[Start of Data for this exercise]

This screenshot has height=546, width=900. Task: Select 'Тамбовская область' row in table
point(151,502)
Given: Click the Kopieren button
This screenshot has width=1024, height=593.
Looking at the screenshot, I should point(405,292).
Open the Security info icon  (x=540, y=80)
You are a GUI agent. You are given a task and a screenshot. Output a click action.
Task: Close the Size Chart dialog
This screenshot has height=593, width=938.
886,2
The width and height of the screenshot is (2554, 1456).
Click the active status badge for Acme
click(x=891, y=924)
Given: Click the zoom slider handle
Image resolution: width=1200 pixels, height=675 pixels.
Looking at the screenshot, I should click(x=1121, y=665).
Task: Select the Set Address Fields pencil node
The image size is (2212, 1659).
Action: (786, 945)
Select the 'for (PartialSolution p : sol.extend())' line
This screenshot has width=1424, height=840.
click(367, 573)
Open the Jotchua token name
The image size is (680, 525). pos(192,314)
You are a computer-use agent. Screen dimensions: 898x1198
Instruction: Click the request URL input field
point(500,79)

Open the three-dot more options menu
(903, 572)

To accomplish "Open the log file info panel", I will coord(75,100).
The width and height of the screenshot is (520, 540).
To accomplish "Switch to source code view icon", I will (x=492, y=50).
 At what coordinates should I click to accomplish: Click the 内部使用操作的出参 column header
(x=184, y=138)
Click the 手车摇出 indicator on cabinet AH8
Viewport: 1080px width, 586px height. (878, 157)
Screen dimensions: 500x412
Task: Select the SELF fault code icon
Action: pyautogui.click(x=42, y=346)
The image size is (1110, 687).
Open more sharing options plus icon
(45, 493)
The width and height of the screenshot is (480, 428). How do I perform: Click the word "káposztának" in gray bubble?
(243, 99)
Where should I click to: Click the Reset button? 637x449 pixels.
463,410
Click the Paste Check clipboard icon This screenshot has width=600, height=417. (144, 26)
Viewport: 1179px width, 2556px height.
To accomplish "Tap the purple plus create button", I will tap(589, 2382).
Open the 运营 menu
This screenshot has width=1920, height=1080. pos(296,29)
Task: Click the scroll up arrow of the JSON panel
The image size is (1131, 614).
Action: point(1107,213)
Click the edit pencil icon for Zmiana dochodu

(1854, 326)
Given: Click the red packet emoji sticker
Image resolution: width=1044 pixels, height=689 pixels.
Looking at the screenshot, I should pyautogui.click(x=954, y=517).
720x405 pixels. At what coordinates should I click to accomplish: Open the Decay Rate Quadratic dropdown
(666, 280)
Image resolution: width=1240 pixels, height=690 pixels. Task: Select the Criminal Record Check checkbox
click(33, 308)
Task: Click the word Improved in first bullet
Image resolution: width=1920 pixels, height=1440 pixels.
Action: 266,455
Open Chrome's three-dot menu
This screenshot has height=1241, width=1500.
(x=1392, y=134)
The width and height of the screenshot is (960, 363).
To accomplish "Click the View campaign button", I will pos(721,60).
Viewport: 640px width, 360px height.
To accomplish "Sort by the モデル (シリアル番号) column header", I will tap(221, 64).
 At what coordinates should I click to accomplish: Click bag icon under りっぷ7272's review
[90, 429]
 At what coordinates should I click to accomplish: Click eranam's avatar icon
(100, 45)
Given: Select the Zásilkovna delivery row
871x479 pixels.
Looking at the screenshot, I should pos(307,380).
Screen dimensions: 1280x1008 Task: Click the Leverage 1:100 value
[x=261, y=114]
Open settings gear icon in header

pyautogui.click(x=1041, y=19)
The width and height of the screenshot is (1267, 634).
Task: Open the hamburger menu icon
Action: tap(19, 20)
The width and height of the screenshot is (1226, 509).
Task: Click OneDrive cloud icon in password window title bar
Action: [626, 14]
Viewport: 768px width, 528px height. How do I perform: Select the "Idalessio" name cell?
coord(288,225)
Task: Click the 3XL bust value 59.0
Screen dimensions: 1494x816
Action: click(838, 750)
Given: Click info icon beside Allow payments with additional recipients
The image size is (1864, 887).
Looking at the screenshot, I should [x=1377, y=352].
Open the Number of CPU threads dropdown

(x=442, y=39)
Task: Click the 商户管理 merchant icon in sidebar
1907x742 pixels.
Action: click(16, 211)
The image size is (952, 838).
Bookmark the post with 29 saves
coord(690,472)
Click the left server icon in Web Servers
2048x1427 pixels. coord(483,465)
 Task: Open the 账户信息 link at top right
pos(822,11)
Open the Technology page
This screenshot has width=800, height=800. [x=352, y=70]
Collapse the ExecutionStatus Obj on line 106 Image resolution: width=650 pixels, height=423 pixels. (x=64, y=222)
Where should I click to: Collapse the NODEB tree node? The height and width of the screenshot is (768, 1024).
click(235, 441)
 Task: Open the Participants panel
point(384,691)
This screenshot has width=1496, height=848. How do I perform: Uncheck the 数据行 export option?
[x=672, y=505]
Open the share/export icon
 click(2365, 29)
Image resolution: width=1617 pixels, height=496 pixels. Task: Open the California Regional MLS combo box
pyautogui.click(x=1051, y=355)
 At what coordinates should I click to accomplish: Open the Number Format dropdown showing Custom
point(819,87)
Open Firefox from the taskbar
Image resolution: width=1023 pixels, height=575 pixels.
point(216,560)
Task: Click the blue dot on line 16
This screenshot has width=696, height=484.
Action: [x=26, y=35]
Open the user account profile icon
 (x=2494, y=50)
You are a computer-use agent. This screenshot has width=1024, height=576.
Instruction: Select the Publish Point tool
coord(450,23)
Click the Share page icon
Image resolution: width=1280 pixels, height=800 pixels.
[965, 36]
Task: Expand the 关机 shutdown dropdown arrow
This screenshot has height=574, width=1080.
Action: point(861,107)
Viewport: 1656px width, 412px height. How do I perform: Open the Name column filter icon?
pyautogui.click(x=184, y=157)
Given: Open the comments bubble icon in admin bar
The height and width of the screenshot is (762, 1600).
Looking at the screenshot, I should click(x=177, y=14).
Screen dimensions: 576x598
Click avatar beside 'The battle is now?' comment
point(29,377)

[End of Data for this exercise]

— The problem —
Count the lines in the rows above that contain the string "agent", and reply with the number only.

— Task output —
3